Would you be able to supply useful levels of security for high-value
assets, such as smart contracts?
November 28, 2019. The old site tigress.cs.arizona.edu has now been deprecated in favor of our new site, tigress.wtf. At the same time, we have completely reorganized the code and fixed numerous problems. Tigress is now built on top of the latest version of CIL, CIL 1.7.3 goblint, by Gabriel Kerneis. Tigress should now be easier to install - there is now just one (fat) package to download, containing binaries for all platforms.

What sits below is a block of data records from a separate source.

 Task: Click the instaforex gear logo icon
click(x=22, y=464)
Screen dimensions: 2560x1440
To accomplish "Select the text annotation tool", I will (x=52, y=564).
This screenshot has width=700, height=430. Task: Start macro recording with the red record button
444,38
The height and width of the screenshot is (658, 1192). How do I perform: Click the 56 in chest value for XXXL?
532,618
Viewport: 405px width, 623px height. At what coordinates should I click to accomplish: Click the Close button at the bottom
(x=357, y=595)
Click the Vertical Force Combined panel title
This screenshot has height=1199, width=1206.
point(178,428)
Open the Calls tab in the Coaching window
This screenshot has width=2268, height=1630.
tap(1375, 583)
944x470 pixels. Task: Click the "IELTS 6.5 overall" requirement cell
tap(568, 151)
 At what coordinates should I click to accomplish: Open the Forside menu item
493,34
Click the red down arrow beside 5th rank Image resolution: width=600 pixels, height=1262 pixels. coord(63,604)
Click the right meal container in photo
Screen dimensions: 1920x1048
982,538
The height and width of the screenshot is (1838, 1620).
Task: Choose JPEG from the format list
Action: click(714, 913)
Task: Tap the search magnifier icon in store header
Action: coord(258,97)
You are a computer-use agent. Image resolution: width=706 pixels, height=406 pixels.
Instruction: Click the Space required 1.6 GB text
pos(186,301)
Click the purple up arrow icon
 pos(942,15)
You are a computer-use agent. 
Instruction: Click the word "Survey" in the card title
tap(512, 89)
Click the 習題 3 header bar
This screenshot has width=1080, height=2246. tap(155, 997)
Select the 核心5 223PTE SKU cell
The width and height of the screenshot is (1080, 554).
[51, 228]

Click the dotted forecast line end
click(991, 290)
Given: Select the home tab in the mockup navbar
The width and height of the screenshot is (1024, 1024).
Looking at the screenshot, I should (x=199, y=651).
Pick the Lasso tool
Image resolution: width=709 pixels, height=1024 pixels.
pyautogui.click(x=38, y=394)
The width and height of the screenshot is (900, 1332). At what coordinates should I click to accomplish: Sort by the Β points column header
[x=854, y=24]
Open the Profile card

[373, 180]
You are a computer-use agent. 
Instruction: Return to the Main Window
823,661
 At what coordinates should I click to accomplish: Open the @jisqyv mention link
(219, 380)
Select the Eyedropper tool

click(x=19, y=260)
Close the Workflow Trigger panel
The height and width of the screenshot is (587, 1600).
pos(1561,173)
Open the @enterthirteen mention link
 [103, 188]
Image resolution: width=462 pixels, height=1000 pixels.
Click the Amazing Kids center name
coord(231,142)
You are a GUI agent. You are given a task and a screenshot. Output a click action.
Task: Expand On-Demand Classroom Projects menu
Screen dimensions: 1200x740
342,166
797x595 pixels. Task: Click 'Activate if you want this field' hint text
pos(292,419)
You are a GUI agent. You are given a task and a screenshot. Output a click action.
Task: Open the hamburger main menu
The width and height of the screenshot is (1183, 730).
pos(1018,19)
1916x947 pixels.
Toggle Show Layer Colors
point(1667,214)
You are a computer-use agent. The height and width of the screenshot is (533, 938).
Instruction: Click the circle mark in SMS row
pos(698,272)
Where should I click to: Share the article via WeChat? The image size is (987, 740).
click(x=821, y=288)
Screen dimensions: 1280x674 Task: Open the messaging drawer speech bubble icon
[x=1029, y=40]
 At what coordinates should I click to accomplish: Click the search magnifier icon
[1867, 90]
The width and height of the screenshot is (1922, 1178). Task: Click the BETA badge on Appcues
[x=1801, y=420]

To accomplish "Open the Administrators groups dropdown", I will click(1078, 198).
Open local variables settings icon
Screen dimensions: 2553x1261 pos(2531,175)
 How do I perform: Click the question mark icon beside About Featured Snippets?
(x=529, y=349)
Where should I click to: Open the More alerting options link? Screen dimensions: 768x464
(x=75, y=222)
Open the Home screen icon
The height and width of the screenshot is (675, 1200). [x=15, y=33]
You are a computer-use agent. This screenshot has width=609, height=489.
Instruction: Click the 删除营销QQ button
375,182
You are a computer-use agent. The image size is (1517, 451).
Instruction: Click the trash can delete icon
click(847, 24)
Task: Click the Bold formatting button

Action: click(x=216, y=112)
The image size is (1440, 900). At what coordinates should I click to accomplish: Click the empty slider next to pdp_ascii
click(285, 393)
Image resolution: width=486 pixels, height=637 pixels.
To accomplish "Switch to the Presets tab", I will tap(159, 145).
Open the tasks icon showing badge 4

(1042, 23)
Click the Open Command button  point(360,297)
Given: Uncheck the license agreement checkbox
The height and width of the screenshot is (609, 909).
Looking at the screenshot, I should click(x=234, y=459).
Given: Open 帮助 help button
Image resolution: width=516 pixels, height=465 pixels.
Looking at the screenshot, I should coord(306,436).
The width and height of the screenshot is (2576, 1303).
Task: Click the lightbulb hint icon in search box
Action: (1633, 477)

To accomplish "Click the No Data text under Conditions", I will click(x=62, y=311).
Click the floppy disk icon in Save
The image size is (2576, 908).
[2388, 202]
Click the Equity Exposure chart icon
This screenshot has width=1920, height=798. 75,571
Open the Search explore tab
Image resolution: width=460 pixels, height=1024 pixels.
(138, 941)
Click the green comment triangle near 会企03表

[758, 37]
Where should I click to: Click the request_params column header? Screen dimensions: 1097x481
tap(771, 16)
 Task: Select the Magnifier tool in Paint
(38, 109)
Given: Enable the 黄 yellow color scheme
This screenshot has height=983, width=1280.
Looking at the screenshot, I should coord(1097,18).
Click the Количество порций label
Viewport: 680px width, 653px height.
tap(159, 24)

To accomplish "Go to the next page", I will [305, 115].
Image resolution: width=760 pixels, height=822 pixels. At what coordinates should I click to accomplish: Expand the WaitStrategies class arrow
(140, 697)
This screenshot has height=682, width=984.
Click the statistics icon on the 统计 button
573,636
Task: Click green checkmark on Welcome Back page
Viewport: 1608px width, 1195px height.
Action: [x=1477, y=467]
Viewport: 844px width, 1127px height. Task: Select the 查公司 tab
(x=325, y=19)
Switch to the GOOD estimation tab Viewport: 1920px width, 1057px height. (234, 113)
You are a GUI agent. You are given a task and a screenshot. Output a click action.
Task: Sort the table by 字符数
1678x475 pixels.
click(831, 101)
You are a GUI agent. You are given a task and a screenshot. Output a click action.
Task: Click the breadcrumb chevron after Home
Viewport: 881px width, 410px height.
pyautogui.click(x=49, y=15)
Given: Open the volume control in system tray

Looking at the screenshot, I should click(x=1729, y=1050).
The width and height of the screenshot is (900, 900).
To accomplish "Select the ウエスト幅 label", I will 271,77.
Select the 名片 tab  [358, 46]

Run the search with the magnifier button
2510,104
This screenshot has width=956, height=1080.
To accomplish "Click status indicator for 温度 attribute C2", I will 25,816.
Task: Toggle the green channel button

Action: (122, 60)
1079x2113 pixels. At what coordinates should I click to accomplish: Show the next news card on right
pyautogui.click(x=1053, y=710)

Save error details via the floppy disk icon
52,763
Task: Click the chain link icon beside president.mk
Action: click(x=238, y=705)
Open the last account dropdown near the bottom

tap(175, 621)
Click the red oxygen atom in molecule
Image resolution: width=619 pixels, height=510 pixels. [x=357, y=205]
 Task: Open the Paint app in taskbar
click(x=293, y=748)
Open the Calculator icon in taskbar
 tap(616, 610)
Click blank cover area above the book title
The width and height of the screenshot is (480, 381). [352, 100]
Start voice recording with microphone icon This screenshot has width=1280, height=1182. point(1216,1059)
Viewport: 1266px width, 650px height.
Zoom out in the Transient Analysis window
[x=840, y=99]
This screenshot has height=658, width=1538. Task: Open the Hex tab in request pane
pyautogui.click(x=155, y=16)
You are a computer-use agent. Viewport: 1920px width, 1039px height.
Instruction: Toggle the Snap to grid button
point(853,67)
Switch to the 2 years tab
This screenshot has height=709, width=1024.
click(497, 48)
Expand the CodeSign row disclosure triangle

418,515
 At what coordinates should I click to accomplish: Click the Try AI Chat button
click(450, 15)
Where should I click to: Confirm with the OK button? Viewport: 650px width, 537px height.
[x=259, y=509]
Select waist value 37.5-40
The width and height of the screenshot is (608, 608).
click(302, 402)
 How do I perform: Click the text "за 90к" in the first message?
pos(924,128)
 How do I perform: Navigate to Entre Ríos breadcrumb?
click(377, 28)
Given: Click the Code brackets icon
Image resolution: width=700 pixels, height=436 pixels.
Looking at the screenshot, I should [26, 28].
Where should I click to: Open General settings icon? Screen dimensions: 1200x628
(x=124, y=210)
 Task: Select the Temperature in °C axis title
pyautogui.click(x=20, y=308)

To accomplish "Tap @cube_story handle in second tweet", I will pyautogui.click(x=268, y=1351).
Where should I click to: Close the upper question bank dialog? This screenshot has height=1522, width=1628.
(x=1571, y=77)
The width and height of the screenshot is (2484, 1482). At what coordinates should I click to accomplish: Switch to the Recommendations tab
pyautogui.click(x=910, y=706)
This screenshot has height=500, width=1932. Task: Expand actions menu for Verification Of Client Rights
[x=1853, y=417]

November 20, 2019. We have added a transformation, SelfModify, which transforms a function into one that modifies itself at runtime. This transformation is currently only available for X86/64 targets. It can, of course, be combined with other transformations, but it is probably best run at the very end of the transformation chain. One interesting aspect of this transformation is that when combined with virtualization with a direct or indirect threaded dispatch, the indirect jumps to the instruction handlers are replaced with (self-modified) direct jumps! This should confuse analyses that rely on indirect branches to locate the instruction handlers. For dynamic analyses, this transformation shouldn't do very much; the instructions that are executed will be the same, except for the ones that modify the code. Analyses that assume that instruction addresses uniquely identify unique code will, of course, also be confused when a code location is reused for different instructions.